Es verdad que esa opción Implica sortear una  discusión conceptual que se puede considerar superada e  inútil. Lo que ocurre es que entonces resulta complicado establecer de qué estamos hablando, puesto que no hay actividad humana que no sea creativa. En esa consiste la singularidad de la especie humana: en que no solo vive en sociedad, sino que crea la sociedad en que vive.

Las relaciones entre arte y política han marcado una parte importante del siglo XX. Las “estéticas de protesta” que analiza Julia Ramírez en su libro se enmarcan dentro de ese horizonte. ¿Cómo analiza usted este tipo de expresiones artísticas?
El arte lleva mucho tiempo procurando contribuciones a la transformación social. Hubo grandes artistas que contribuyeron a la agitación y la propaganda al servicio causas revolucionarias. Es una última etapa, justo a la que el excelente libo de Julia nos remite, en que se ha producido un autonomización de las prácticas creativas con intenciones políticas. Parece como si se hubieran independizado de los proyectos políticos, sindicales y civiles, como si renunciaran a ponerse al servicio de la revolución y quisieran ser revolucionarías en sí mismas. Es difícil, en relación a ello, con experimentar una cierta inquietud, en tanto ese tipo de tendencias pueden implicar no una estética de la protesta, sino una estetización de la protesta, que no es lo mismo,  es decir una concepción de la protesta como mera puesta en escena, como show. 

Expresiones artísticas como las que revisa  Julia se producen como auténticas apropiaciones del espacio de la ciudad. ¿Cómo interpreta usted esta relación entre arte y espacio urbano?
También me intranqulizan.
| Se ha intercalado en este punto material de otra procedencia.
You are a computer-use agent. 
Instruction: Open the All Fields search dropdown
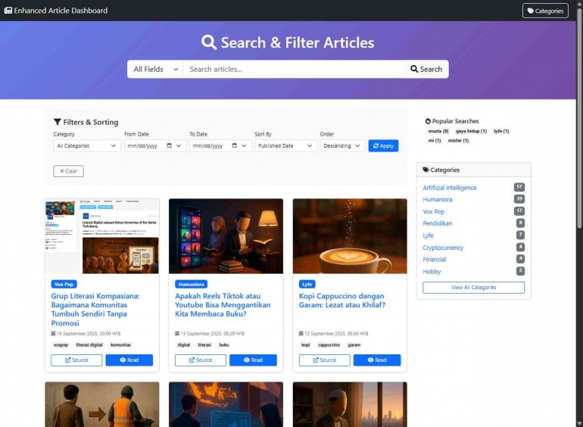pos(155,69)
Al margen de la buena voluntad de sus convocantes y participantes, pueden ser una contribución a la espectacularización del espacio urbano, es decir  a esa meta de la promoción turística e inmobiliaria de las ciudades que es subrayar sus cualidades de  "creatividad", en orden a propiciar un ambiente atractivo para clases medias ávidas de ambientes intelectuales "rupturistas" y "alternativos".  
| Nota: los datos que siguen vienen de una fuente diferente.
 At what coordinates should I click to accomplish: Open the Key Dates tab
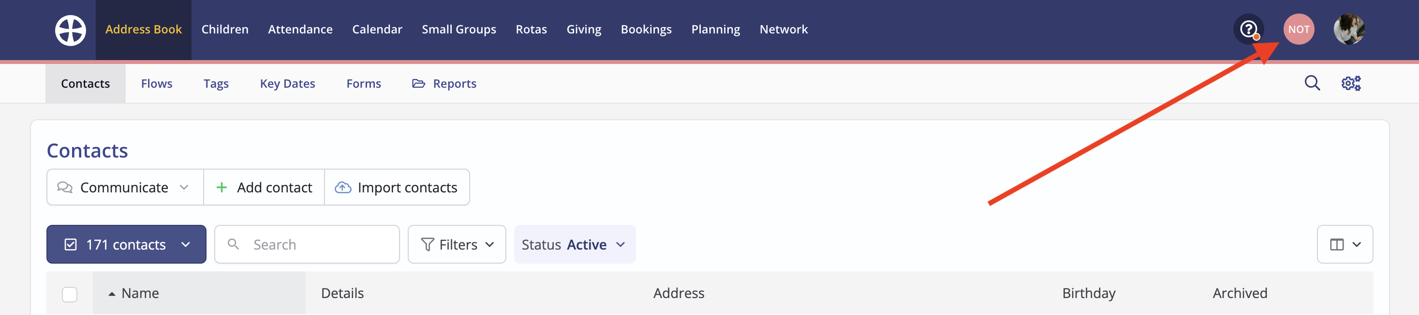tap(287, 83)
La represión policial de estas movilizaciones artísticas de protesta es otro problema decisivo, también señalado por Julia. ¿Cómo lee usted esta relación conflictiva entre reclamación plebeya y las fuerzas del orden?
Yo pienso que esta concepción de la protesta como performance, alejada de procesos sólidos y estructuras organizativas duraderas, es perfectamente asimilable por las autoridades, que pueden  verlas como expresiones "culturales" inofensivas, ajenas a la dialéctica de la lucha de clases y los antagonismos sociales, movimientos alternativos sin alternativas, cuestionamientos del sistema meramente estéticos y, por tanto, estériles.

Recientemente usted ha sido muy activo a la hora de analizar lo que estaba ocurriendo en Can Vies. ¿Se pueden establecer algún paralelismo con el libro que se analizará el jueves?
No. Para nada. Los hechos en la barriada de Sants de hace unos días no tuvieron nada de "creativos", en el sentido que Julia planteaba. Desde el punto de vista estético fueron más bien vulgares, con escasa preocupación por renovar las maneras de emplear la calle para la protesta. Solo fueron la repetición del modelo clásico de apropiación insolente del espacio urbano. Lo típico: carreras ante la policía, barricadas, caceroladas desde los balcones. Se puede decir que los revoltosos de Can Vias fueron escasamente innovadores, aunque no sé qué importancia puede tener eso.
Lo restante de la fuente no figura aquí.